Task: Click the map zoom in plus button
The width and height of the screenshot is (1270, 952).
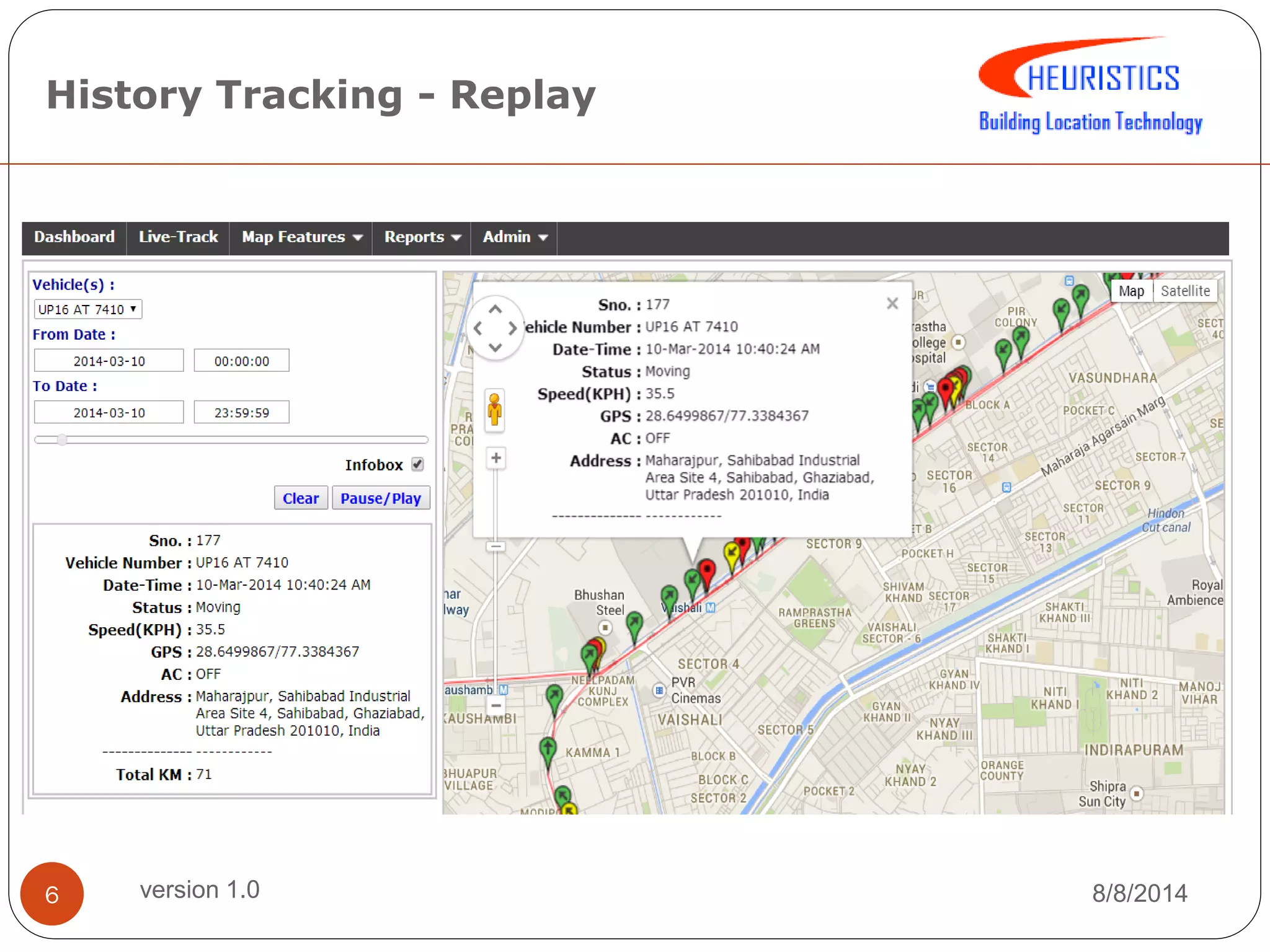Action: pyautogui.click(x=495, y=459)
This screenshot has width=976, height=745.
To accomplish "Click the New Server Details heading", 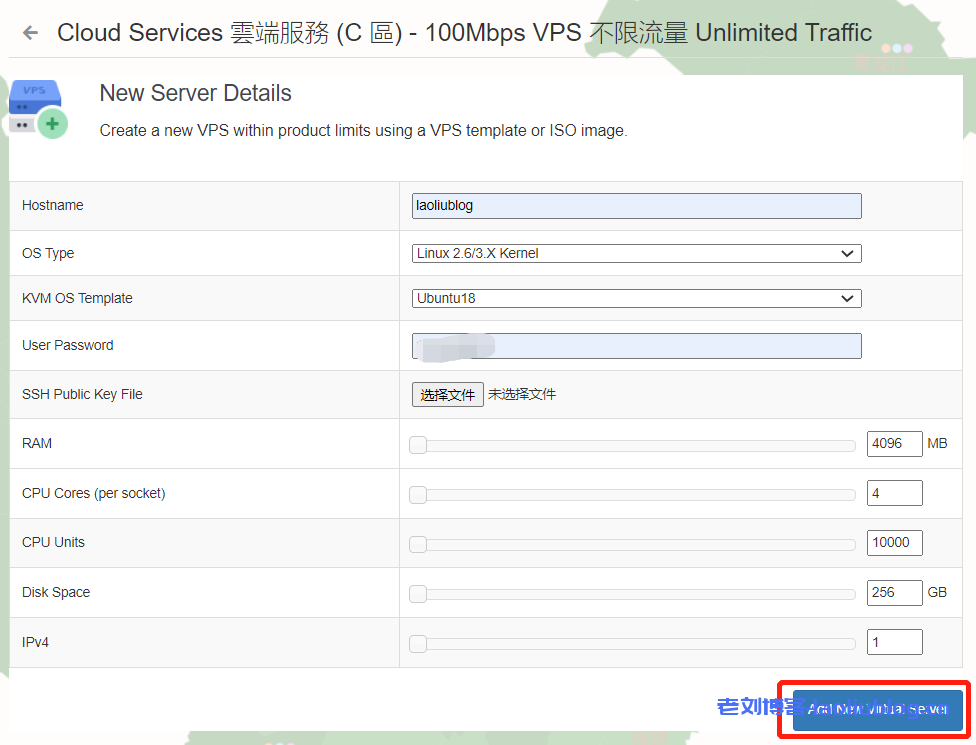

****

# EXERCISE AIM:
Copy the data above line by line, word for word, without the pictures.

# SOLUTION TO THIS EXERCISE:
Task: Click the map zoom in plus button
The width and height of the screenshot is (1270, 952).
Action: pyautogui.click(x=495, y=459)
This screenshot has width=976, height=745.
To accomplish "Click the New Server Details heading", 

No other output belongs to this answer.